Je vous jure
Je vous jure, avant, j’étais différent. J’étais gentil, aimable, poli. Autant de qualités qui m’ont immédiatement fait passer pour un complet imbécile dans cette ville grossière, putride, nauséabonde. Cette ville a cessé de répondre à mes bonjours et mes bonsoirs, malgré mes visites quotidiennes, les fortunes que j'y ai dilapidées et la sueur urbaine que j'y ai dépensée. À l'inverse de beaucoup, je ne lui ai jamais craché dessus, ni ne l'ai jamais souillée de mes ordures.
Avec le temps, j'étais devenu une marchandise que ses lieux consomment. Je me sentais oppressé, asservi, le temps que je passasse sur un siège d'emprunt qui me permettait d'absorber quelques approximations culinaires, des cafés minuscules hors de prix et des alcools médiocrement servis.

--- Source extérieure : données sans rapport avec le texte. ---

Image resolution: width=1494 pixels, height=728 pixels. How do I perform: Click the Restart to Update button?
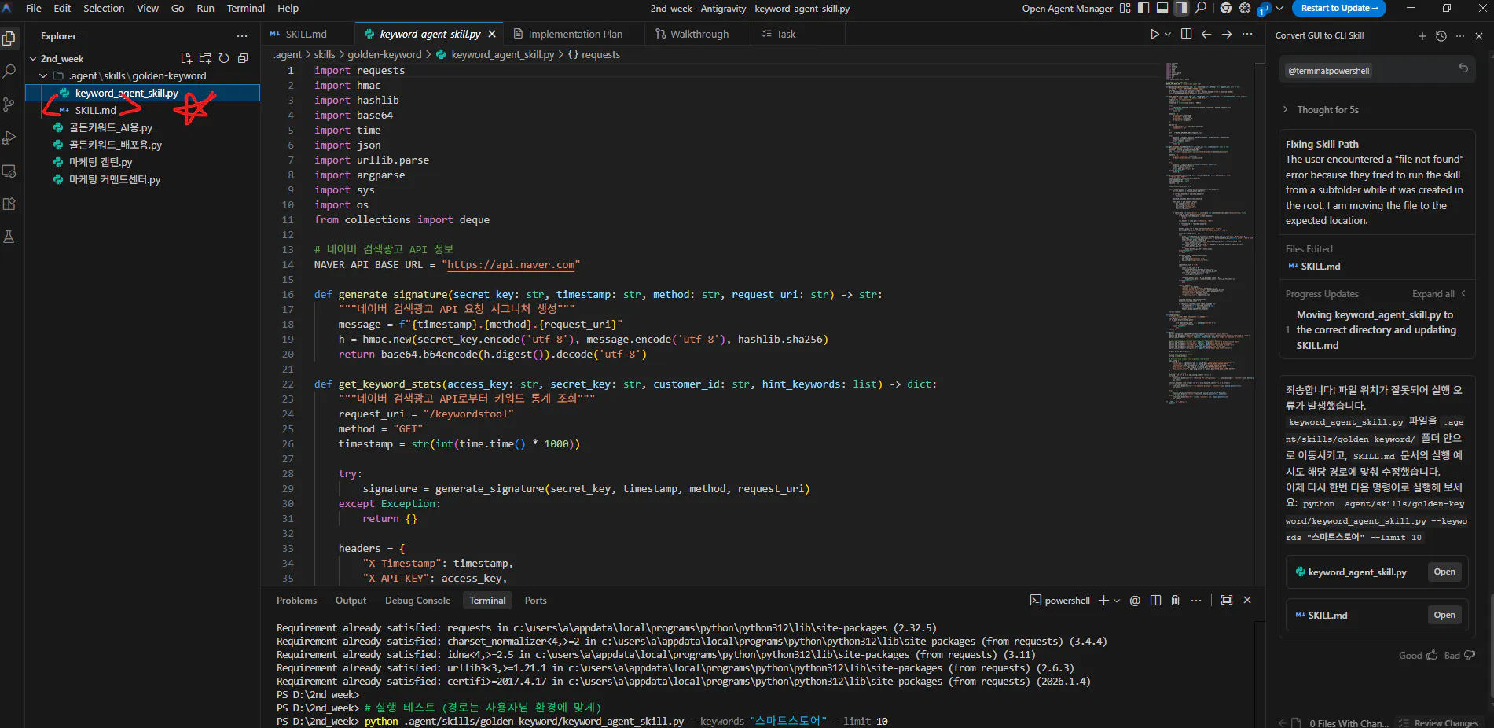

J'ai cependant observé ceux qui parvenaient à faire de leur tabouret la scène de leurs gesticulations emphatiques, d'où ils hélaient les serveurs comme des putes, et vomissaient quand ils se sentaient à l'aise.
Voir deux personnes s'embrasser dans cette ville me paraissait aussi incongru qu'un prêtre bénissant une capote. J'ai d'ailleurs toujours soupçonné les bécoteurs d'être des acteurs payés par la municipalité pour jouer jusqu'à l'outrance des stéréotypes usés. J'en ai d'ailleurs surpris qui cherchaient du regard l'approbation d'étrangers quant aux qualités esthétiques, fessières et mammaires de leur partenaire, exhibée comme un vêtement de marque.
L'amour est une économie de marché.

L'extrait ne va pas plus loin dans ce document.